**Source excerpt:**
EUR: Eurozone Back in Recession?
GBP: BoE Won’t be Afraid to Ease with Inflation Rising
AUD: Rise in Consumer Confidence Fails to Offset Risk Aversion
NZD: Hits Fresh 2 Month Low Intraday
CAD: BoC Cote Says Very Stimulative Monetary Policy Needed to Combat Headwinds
JPY: Sells Off Aggressively in Anticipation of More Stimulus from LDP
The British pound was hit by a combination of weaker employment numbers and dovish comments from the Bank of England. Jobless claims rose 10.1k in the month of October compared to expectations for no change. The unexpected increase in job losses comes on the heels of weaker service and manufacturing activity. While the unemployment rate declined and average weekly earnings grew at a faster pace in September, the October numbers should be more consistent with the rise in jobless claims. This deterioration in the labor market explains why the Bank of England cut its growth outlook. So while the central bank noted the increase in inflation, their concern about growth and warning that the economy will perform below its pre-financial crisis levels for the next 3 years made it clear that they are still open to the idea of easier monetary policy. BoE Governor King even said it would be very hard for the economy to grow without a lower exchange rate and more asset purchases would help to weaken the currency. While we still don’t believe that the BoE will ease in December, the dovish tone of the Quarterly Inflation clearly indicates that the recent rise in price pressures will not stop them from increasing monetary stimulus, just as 5% inflation rate failed to stop them from launching Quantitative Easing in October 2011.
The UK releases October’s retail sales today. Anecdotal evidence suggests some retracement of last month’s 0.6% gain, despite some encouraging signs from the household sector. We forecast a 0.5% headline fall on the month (consensus -0.1%) in part reflecting delayed seasonal promotions at the start of the month.
We will learn if the Eurozone fell back into recession in the third quarter. Q3 GDP numbers are scheduled for release and economists expect the region as a whole to have contracted by 0.1%. If growth between the months of July and September were negative, then the Eurozone would technically be in recession because growth also contracted in the second quarter. Considering that stagnant growth is expected for France and a small increase is expected for Germany, the weakness will come from countries that are already suffering significantly such as Spain, Italy, Cyprus, Belgium and Portugal. Continued austerity in all of these countries makes conditions very difficult for growth. While the EUR/USD rebounded today, the psychological significance of Europe returning to a recession could be enough to strip the currency of its gains tomorrow. The key is Germany. Retail sales and trade activity improved slightly in the third quarter and if German growth exceeds expectations, the Eurozone may avoid a recession. Yet with the ECB and German officials warning of slower growth in the Eurozone’s largest economy, even if the region escapes recession, the outlook is grim. Meanwhile, marginally better but still weak industrial production provided little support for EUR/USD. Instead the hope that bailout funds will be unlocked by the end of the month has some investors encouraged about the removal of one major risk hampering the euro. This morning, German officials said they expect a decision on Greece by the end of November and the EU believes additional steps will be taken on Spain by February.

**Record set:**
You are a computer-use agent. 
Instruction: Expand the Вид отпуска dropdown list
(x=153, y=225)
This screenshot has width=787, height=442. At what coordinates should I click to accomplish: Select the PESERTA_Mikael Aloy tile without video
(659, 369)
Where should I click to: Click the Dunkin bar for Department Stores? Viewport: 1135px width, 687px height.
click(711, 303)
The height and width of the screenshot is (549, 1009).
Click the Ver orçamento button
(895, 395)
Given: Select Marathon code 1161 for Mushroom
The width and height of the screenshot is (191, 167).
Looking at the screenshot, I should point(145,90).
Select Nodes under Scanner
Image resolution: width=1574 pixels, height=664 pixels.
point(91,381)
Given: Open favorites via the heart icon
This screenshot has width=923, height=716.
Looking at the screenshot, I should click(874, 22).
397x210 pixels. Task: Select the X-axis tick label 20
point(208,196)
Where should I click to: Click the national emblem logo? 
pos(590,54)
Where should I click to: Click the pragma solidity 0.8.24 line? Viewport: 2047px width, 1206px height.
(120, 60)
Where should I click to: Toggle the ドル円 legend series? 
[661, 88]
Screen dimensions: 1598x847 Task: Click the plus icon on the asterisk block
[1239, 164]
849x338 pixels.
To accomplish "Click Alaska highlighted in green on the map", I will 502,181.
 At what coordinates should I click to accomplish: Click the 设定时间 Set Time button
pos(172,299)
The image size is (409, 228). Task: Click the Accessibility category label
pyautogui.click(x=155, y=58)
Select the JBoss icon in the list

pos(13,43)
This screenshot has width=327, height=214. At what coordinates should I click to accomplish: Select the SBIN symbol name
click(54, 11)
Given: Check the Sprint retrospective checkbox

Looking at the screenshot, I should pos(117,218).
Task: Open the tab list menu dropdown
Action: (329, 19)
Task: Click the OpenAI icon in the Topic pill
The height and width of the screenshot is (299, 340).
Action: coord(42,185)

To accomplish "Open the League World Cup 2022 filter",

**Stated exercise:** Copy the passage of the currency market commentary that starts with "The UK releases" and goes on through "of the month.". The listing comes from a different source than the currency market commentary.

**Answer in full:**
The UK releases October’s retail sales today. Anecdotal evidence suggests some retracement of last month’s 0.6% gain, despite some encouraging signs from the household sector. We forecast a 0.5% headline fall on the month (consensus -0.1%) in part reflecting delayed seasonal promotions at the start of the month.